Happy Independence Day!

I’m really happy for America today. Given the nature of the day, I thought it would be appropriate to do a video on ‘how to get over an argument’ ; ).

We all go through arguments in relationships, and we don’t necessarily know how to repair things afterwards.

–How can we fix damage that’s been done?

We don’t do it by continuing the feud. We do it through better communication. 

There are two things going on in any argument: Rules and Standards.

  • Standards are the fundamentals for what you will and won’t accept in a relationship. In other words, the level of lovingness, generosity, care, nurturing and excitement that you hold someone to.
  • Rules are the surface level ways we determine whether someone is meeting our standards.
  • Examples:

    ‘I have a rule that someone has to get home by a certain time in order to show that they love me and spend time with me.’

    ‘I have a standard that the person I’m with has to adore me.’

    Standards are important at their core because they reveal intent and values.

    Rules are things that we ourselves make up. They are a meaning that we attribute to things. We’re not always right in the meaning that we attribute to things, and sometimes our rules are crazy and out of proportion, or just in the wrong context.

    If someone is breaking your rule, you have a decision to make:

    –Do I want to change this rule? Is it relevant in this particular moment?

    Many times you’ll decide that the rule is not as important as the relationship itself, and that you have a level of love and care and connection that allows you to get bigger than the rule and not make it so important.

    If someone fundamentally violates your standard, that’s a different story.

    Most people get angry, upset and emotional when their standards are violated, and they don’t know how to vent that, so they stop communicating and continue arguing.

    What we have to do is learn to communicate.

    The best way to do so is to start in a positive way.

    ‘I love you. I care for you. I want to be close to you.’

    Then lead into talking about your standard.

    ‘But right now, with what you’re doing – with the way you’re violating my standard – I can’t be close to you.’

    And finally lay down what he must do for the relationship to continue.

    ‘As much as I want it to, this can’t work unless you’re able to change this part of you.’

    Give someone the space to improve and surprise you.
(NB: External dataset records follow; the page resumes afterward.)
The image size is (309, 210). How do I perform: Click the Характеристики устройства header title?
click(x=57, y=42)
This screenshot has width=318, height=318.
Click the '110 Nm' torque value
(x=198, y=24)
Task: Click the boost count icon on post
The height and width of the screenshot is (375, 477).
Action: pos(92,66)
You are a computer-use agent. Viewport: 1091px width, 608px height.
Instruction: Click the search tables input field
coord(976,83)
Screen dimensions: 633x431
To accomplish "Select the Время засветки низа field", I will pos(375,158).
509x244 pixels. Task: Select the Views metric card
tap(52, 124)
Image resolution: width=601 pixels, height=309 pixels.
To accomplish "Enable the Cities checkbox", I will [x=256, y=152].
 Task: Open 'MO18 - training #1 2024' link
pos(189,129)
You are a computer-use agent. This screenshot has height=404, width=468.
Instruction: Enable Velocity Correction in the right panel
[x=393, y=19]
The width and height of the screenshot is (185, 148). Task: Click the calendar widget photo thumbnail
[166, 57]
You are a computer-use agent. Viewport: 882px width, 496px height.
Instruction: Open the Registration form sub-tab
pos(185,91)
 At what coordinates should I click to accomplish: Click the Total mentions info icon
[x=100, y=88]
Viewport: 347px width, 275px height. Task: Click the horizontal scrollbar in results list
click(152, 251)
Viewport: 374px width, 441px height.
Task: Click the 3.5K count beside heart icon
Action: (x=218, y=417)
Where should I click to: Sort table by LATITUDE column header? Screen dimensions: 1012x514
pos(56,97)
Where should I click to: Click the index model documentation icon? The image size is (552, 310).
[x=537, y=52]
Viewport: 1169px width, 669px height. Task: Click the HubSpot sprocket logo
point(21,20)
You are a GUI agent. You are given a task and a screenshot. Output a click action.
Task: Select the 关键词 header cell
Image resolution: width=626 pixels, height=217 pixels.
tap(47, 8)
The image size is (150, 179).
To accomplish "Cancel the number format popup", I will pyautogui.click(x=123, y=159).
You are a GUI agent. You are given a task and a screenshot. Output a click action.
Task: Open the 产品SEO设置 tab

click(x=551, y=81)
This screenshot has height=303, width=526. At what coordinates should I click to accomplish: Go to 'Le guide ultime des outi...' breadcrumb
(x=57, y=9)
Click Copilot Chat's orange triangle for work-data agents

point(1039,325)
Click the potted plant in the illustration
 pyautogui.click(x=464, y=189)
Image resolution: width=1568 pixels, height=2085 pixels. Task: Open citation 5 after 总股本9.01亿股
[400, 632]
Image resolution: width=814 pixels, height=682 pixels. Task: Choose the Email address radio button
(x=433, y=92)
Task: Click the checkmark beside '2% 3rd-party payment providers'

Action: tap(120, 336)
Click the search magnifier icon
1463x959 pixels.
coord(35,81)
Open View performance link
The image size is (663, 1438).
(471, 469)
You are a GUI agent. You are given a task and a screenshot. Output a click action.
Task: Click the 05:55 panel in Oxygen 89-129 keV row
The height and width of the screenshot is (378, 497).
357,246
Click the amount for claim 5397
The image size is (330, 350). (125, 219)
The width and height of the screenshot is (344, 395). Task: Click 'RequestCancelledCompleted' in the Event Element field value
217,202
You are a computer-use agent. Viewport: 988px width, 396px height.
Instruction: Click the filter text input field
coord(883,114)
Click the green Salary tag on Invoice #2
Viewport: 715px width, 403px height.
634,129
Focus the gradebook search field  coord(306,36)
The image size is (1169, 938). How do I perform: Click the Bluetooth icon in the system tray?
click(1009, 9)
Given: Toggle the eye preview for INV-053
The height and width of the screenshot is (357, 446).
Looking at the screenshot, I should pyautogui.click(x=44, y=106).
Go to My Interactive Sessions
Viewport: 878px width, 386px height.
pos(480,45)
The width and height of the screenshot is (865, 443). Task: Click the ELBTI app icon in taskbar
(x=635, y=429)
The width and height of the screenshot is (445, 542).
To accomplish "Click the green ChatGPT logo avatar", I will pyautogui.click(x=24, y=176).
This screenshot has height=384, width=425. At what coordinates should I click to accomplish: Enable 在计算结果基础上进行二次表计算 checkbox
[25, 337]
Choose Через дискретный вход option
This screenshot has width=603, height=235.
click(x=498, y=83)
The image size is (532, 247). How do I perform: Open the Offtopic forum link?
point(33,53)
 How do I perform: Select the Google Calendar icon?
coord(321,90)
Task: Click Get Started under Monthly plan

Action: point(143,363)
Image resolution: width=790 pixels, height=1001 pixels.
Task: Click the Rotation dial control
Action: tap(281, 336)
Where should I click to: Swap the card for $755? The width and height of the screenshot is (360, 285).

    If they have the potential, give them the chance to reach that potential. Not forever – but enough of a chance to change.

    If they can’t reach that potential, we have to be brave enough to separate ourselves from them so that we can include more people in our lives who will.

    You’re either going to have someone who stays and who you keep around because they CAN meet your standards, or you’re going to lose someone who can’t meet your standards.

    You’ll either keep someone who’s right for you, or you’ll lose someone who’s wrong for you.

    Life really can be as simple as that, even if it’s painful at times.

    Question of the day: What’s one Rule that’s no longer be serving you? What’s the underlying standard behind it?

    Let me know in the comments!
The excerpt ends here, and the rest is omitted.